Register an Amazon RDS data source

To add your Amazon RDS server as a Microsoft Purview data source:

  1. In Microsoft Purview, navigate to the Data Map page, and select Register Register icon..

  2. On the Sources page, select Register. On the Register sources page that appears on the right, select the Database tab, and then select Amazon RDS (PostgreSQL) or Amazon RDS (SQL).

    Screenshot of the Register sources page to select Amazon RDS (PostgreSQL).

  3. Enter the details for your source:

    Field Description
    Name Enter a meaningful name for your source, such as AmazonPostgreSql-Ups
    Server name Enter the name of your RDS database in the following syntax: <instance identifier>.<xxxxxxxxxxxx>.<region>.rds.amazonaws.com

    We recommend that you copy this URL from the Amazon RDS portal, and make sure that the URL includes the AWS region.
    Port Enter the port used to connect to the RDS database:

    - PostgreSQL: 5432
    - Microsoft SQL: 1433

    If you've configured AWS PrivateLink using a CloudFormation template and have multiple RDS servers in the same VPC, use the ports listed in the CloudFormation Outputs tab instead of the read RDS server ports.
    Connect to private network via endpoint service Enter the ServiceName key value obtained at the end of the previous procedure.

    If you've prepared your RDS database manually, use the Service Name value obtained at the end of Step 5: Create an endpoint service.
    Collection (optional) Select a collection to add your data source to. For more information, see Manage data sources in Microsoft Purview (Preview).
  4. Select Register when you’re ready to continue.

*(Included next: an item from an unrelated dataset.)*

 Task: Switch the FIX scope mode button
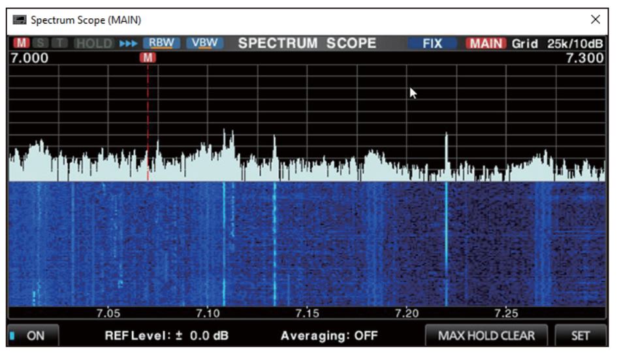pyautogui.click(x=432, y=43)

Your RDS data source appears in the Sources map or list. For example:

Screenshot of an Amazon RDS data source on the Sources page.

Create Microsoft Purview credentials for your RDS scan

Credentials supported for Amazon RDS data sources include username/password authentication only, with a password stored in an Azure KeyVault secret.

Create a secret for your RDS credentials to use in Microsoft Purview

  1. Add your password to an Azure KeyVault as a secret. For more information, see Set and retrieve a secret from Key Vault using Azure portal.

  2. Add an access policy to your KeyVault with Get and List permissions. For example:

    Screenshot of an access policy for RDS in Microsoft Purview.

    When defining the principal for the policy, select your Microsoft Purview account. For example:

    Screenshot of selecting your Microsoft Purview account as Principal.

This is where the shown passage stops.